How to complete this task: The material below holds a span beginning at the line with "Ausstellungen (80, 2047)" and ending at the line with "[facebook] (262, 1823)". Quote that span exactly, both ends included, and only that span.

Records for the exercise:
◆ ◆ ◆ ◆

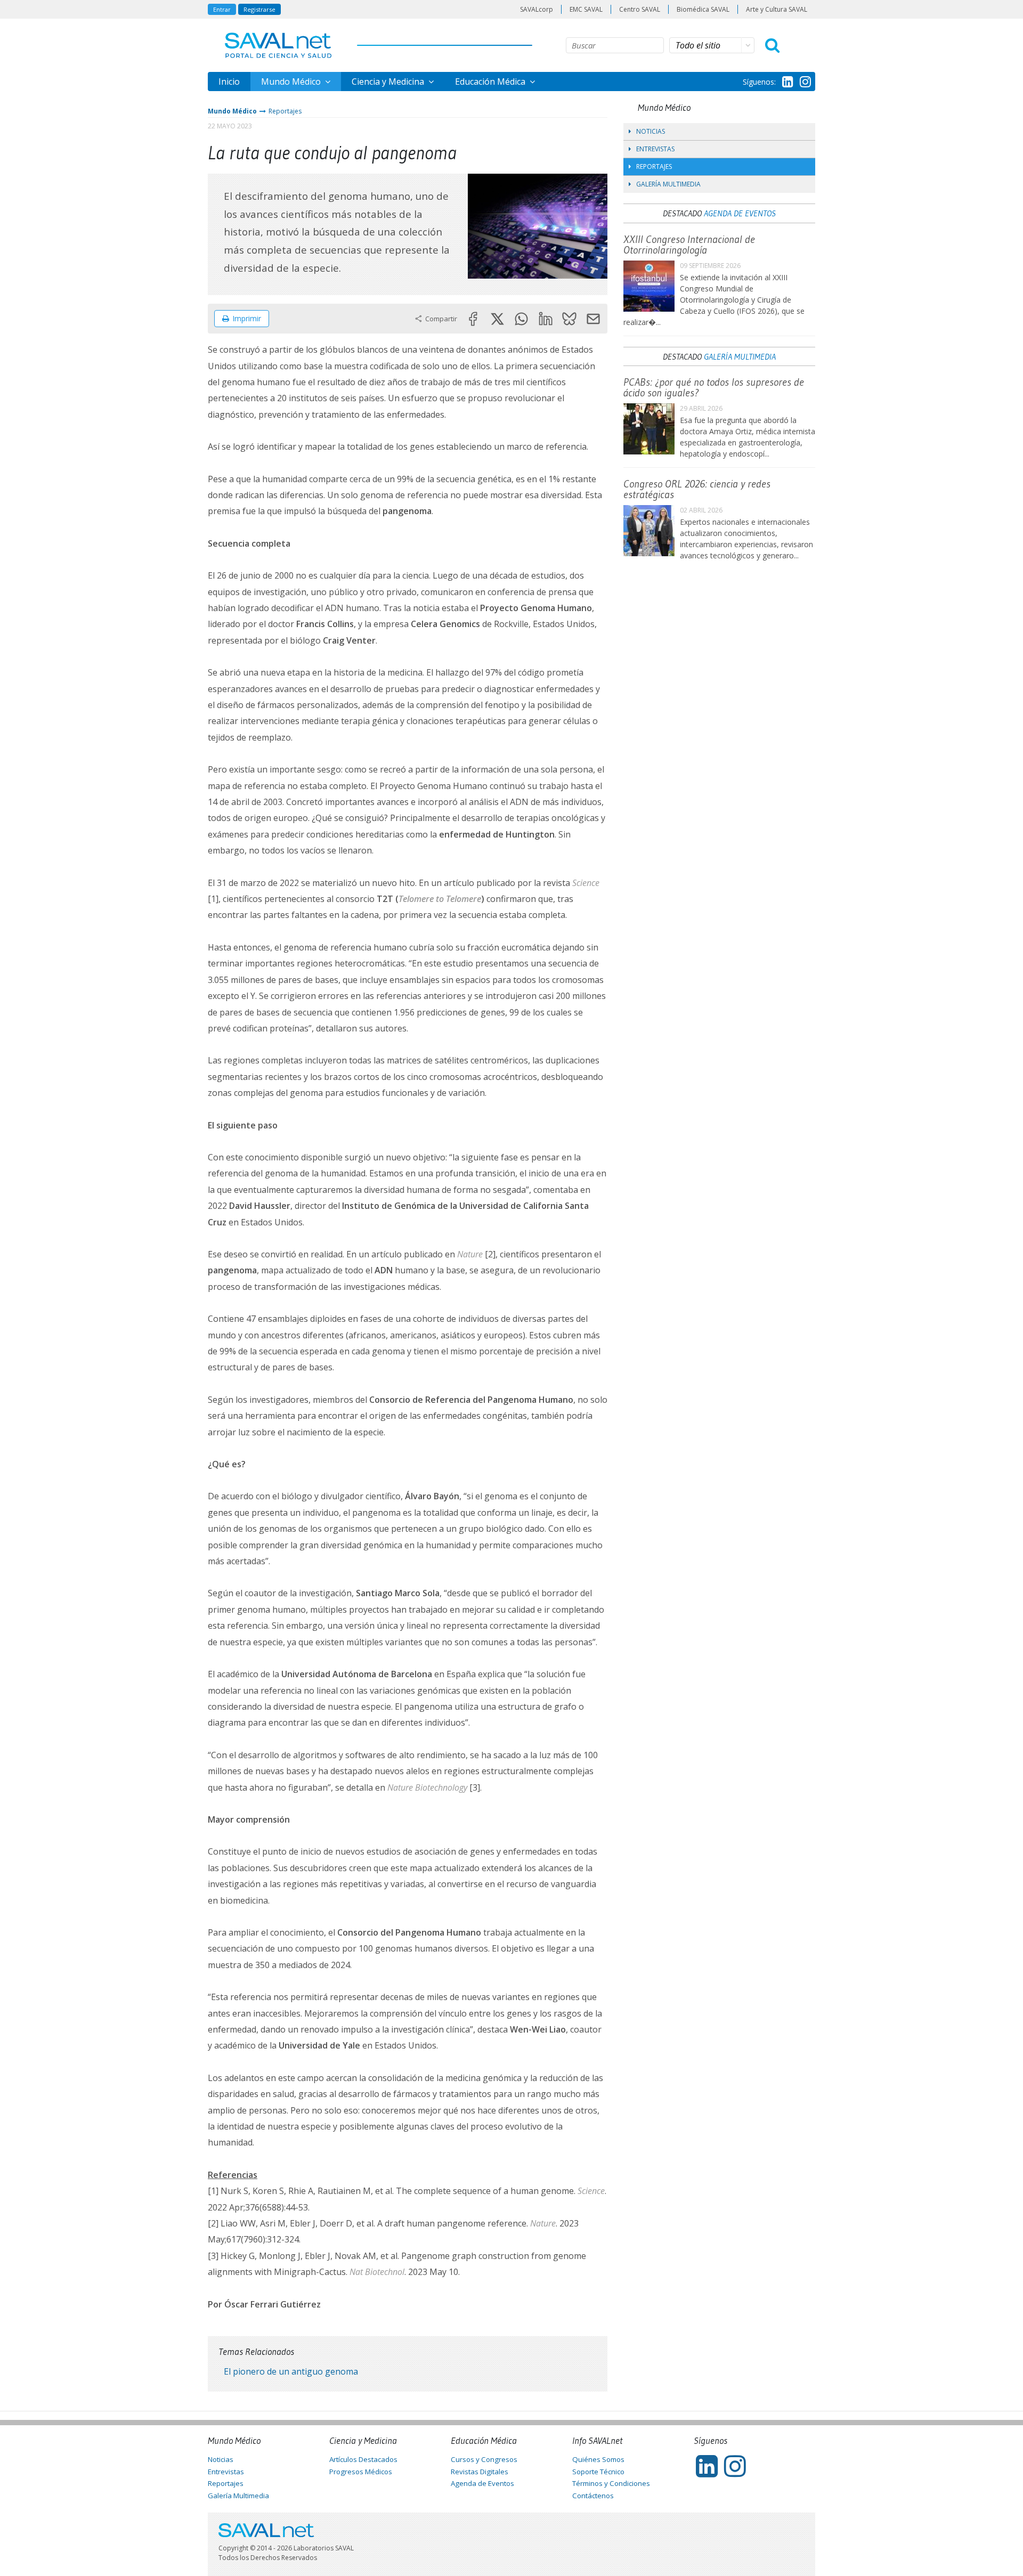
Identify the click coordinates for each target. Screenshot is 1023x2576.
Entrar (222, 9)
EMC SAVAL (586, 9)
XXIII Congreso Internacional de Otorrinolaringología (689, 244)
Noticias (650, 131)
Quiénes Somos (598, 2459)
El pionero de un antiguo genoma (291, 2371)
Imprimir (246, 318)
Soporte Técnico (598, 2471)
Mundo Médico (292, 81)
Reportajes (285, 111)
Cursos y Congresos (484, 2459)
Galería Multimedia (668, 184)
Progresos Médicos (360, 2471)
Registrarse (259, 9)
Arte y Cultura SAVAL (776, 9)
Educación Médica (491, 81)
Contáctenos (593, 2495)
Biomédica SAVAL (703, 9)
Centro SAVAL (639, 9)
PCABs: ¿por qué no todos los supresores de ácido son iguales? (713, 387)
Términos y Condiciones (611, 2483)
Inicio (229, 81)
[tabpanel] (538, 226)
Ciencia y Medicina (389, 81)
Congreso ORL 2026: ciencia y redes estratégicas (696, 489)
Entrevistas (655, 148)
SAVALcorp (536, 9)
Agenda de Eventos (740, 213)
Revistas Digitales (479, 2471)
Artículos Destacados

◆ ◆ ◆ ◆

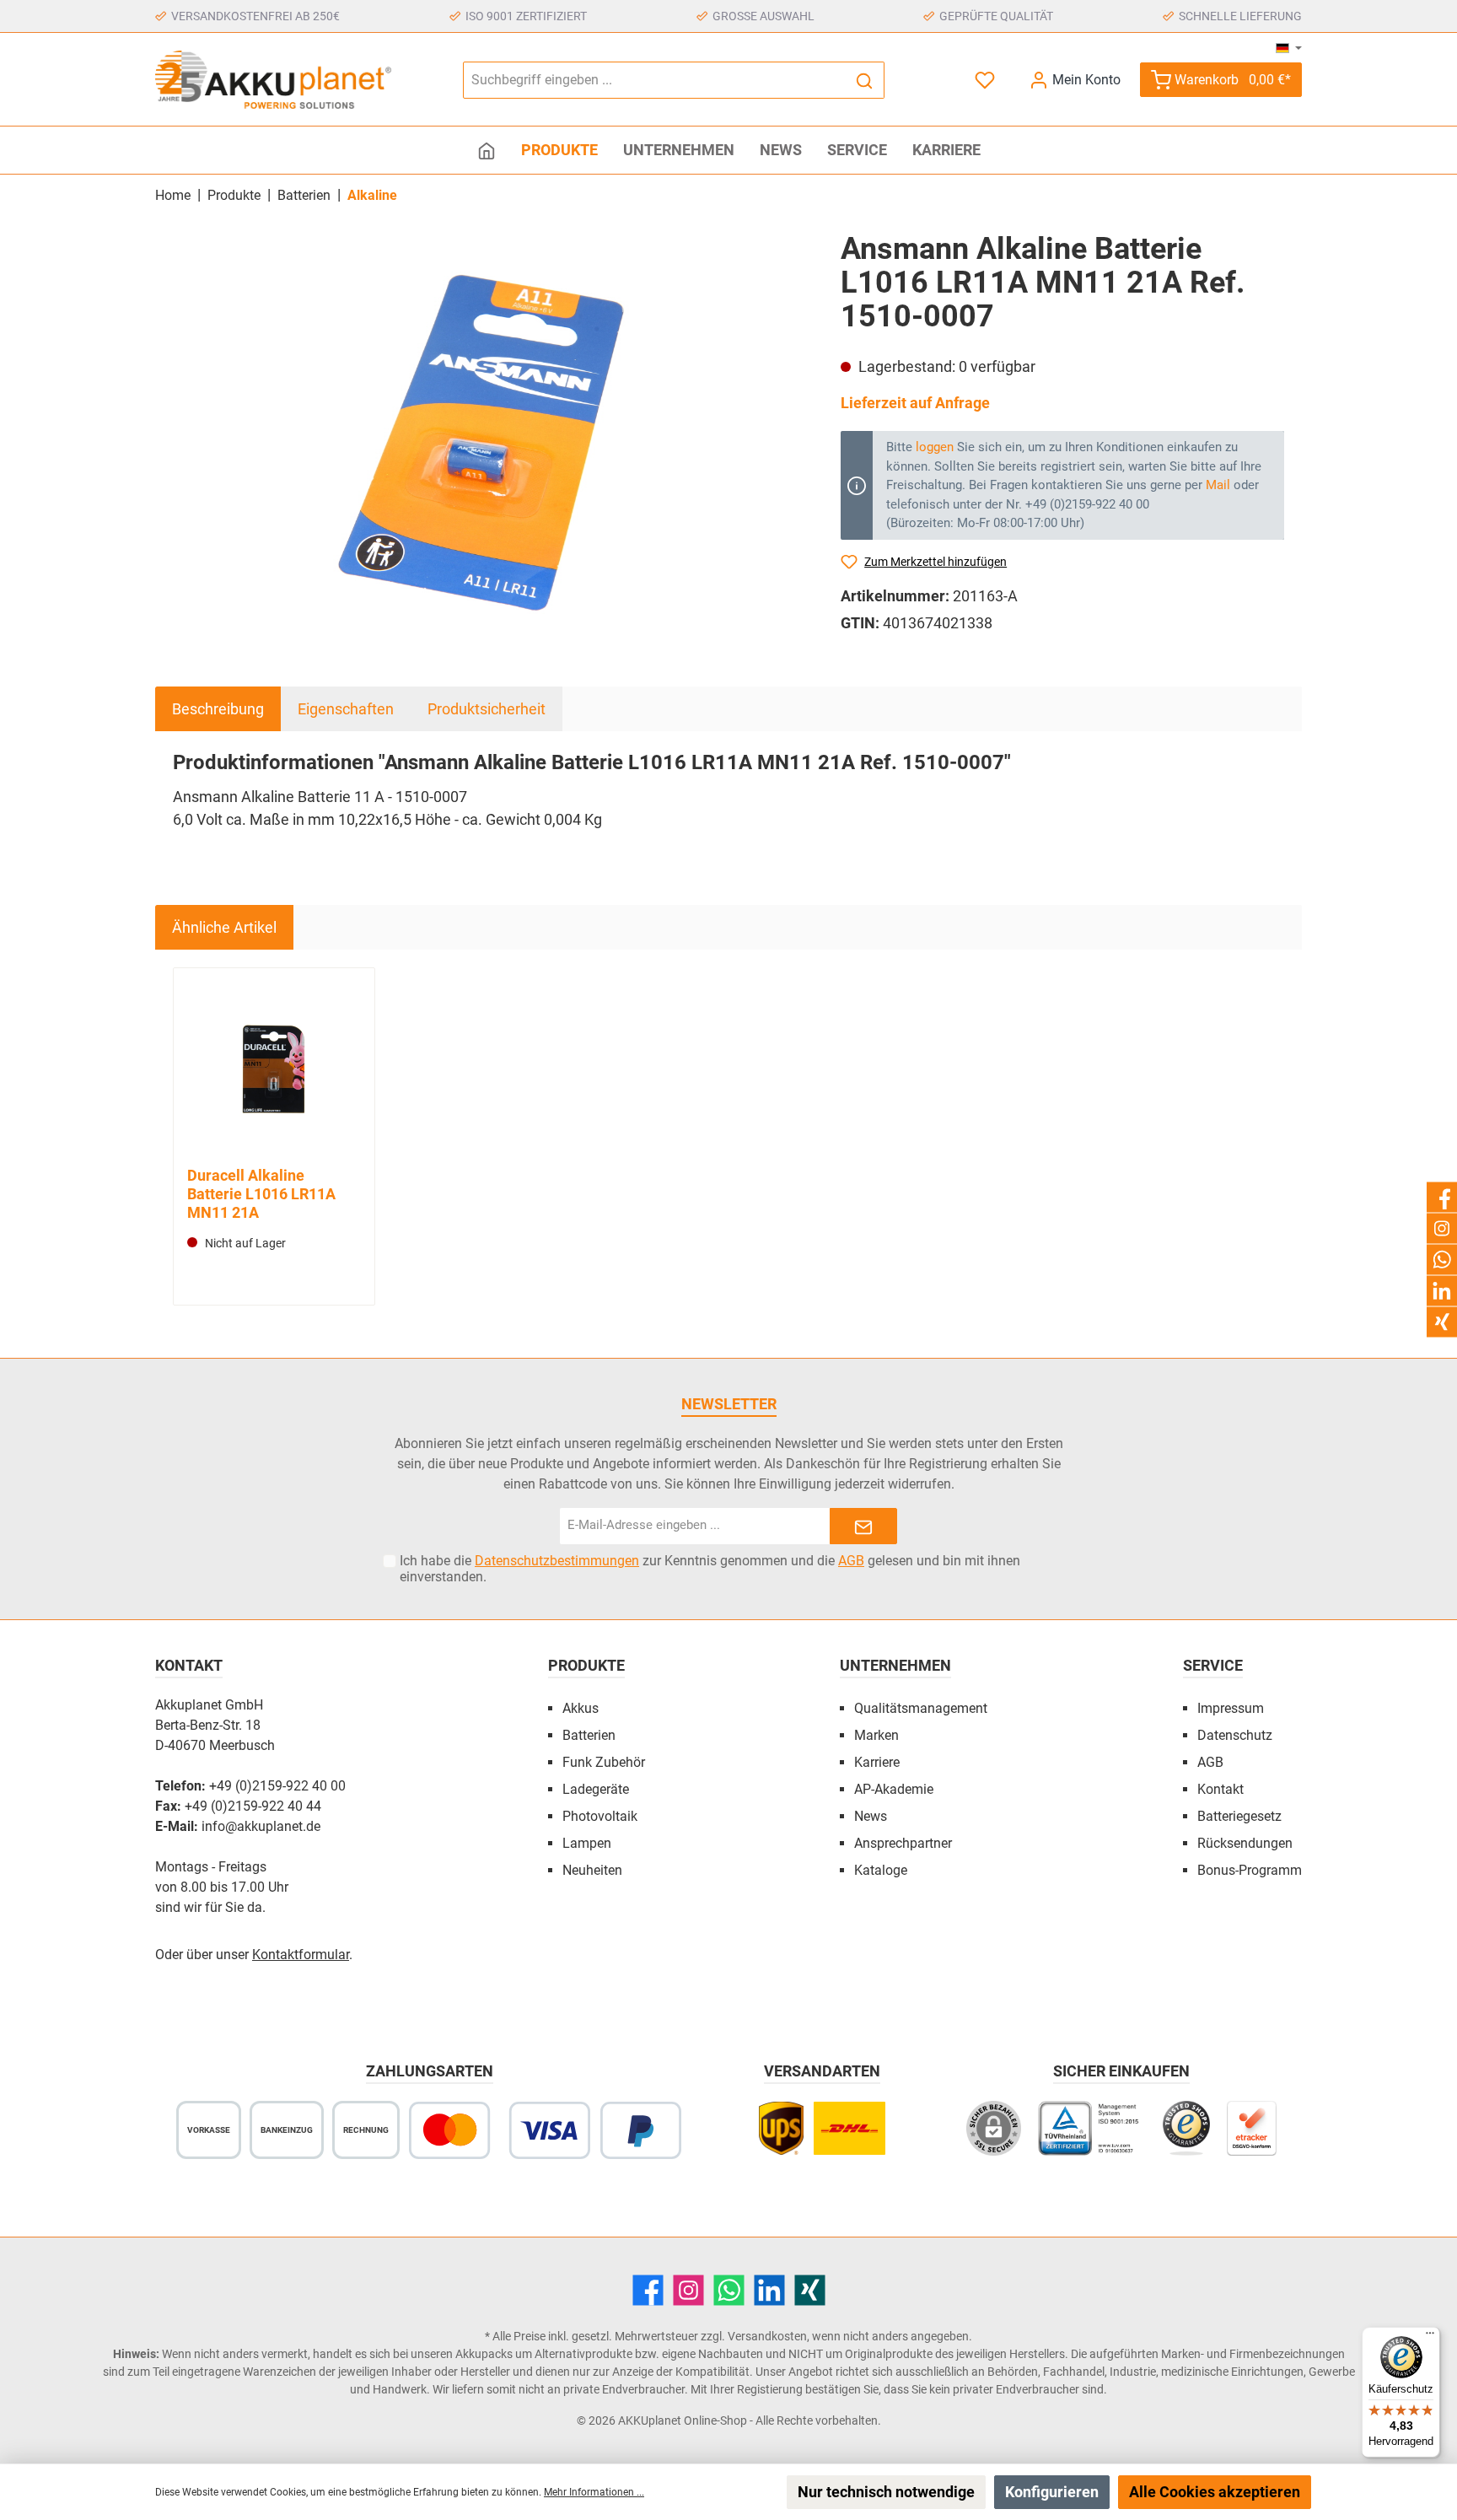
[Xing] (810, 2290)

◆ ◆ ◆ ◆

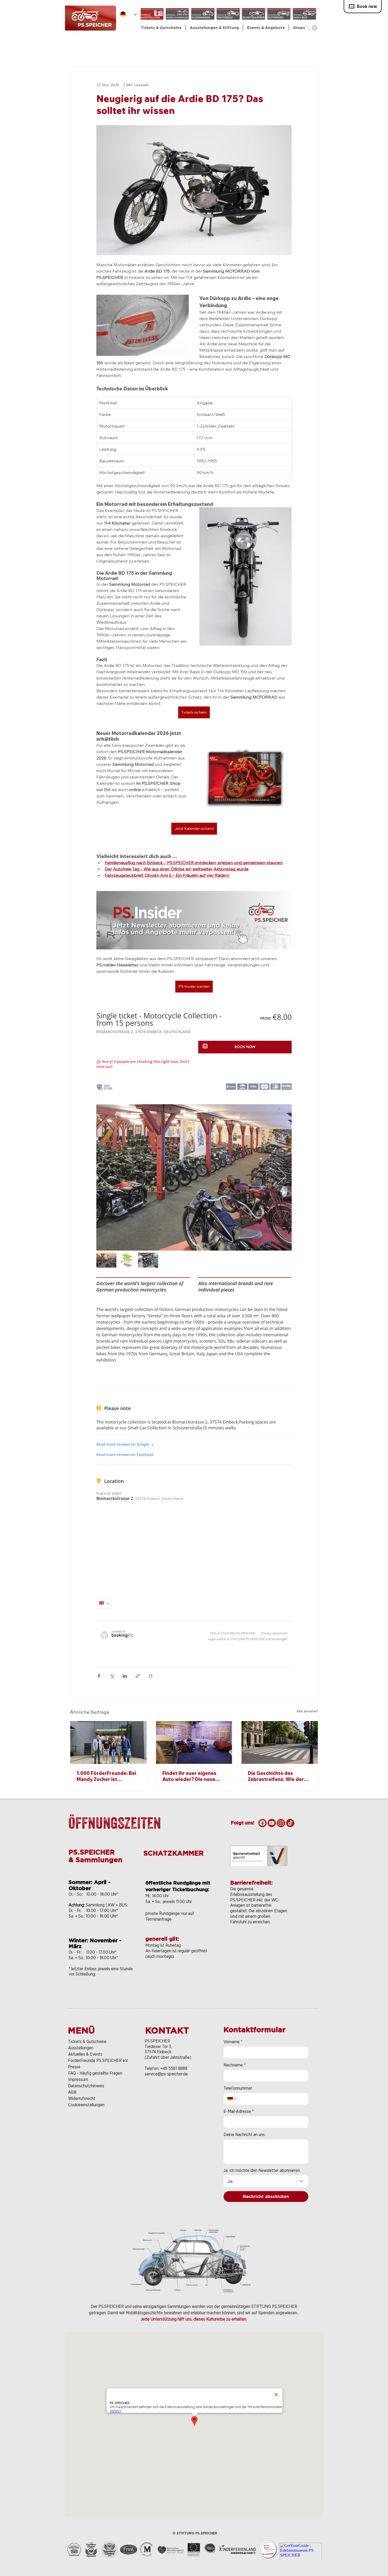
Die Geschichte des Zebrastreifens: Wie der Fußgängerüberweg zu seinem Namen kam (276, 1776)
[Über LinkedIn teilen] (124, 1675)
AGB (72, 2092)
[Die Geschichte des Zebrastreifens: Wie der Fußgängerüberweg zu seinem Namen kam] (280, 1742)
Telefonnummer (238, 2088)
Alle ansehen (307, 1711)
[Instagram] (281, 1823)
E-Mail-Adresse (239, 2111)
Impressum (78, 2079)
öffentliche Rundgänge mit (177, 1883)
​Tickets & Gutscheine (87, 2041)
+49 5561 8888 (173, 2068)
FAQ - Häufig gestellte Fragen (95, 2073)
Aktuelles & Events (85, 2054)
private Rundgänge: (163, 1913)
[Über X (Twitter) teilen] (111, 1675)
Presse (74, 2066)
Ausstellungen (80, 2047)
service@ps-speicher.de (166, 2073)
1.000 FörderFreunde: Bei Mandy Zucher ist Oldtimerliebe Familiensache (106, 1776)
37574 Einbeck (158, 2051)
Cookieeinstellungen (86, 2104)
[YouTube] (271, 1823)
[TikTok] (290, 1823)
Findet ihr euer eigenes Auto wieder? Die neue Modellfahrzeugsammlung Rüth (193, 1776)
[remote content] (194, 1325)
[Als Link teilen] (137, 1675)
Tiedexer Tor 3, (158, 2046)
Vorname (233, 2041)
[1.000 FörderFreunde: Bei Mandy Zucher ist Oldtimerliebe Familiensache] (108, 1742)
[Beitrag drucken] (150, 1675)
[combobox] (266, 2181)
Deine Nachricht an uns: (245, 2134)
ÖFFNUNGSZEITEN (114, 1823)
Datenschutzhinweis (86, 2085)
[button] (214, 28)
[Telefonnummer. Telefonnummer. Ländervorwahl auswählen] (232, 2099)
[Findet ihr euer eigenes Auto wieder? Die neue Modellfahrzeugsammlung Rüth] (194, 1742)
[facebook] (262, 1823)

◆ ◆ ◆ ◆

Result for this task:
Ausstellungen (80, 2047)
service@ps-speicher.de (166, 2073)
1.000 FörderFreunde: Bei Mandy Zucher ist Oldtimerliebe Familiensache (106, 1776)
37574 Einbeck (158, 2051)
Cookieeinstellungen (86, 2104)
[YouTube] (271, 1823)
[TikTok] (290, 1823)
Findet ihr euer eigenes Auto wieder? Die neue Modellfahrzeugsammlung Rüth (193, 1776)
[remote content] (194, 1325)
[Als Link teilen] (137, 1675)
Tiedexer Tor 3, (158, 2046)
Vorname (233, 2041)
[1.000 FörderFreunde: Bei Mandy Zucher ist Oldtimerliebe Familiensache] (108, 1742)
[Beitrag drucken] (150, 1675)
[combobox] (266, 2181)
Deine Nachricht an uns: (245, 2134)
ÖFFNUNGSZEITEN (114, 1823)
Datenschutzhinweis (86, 2085)
[button] (214, 28)
[Telefonnummer. Telefonnummer. Ländervorwahl auswählen] (232, 2099)
[Findet ihr euer eigenes Auto wieder? Die neue Modellfahrzeugsammlung Rüth] (194, 1742)
[facebook] (262, 1823)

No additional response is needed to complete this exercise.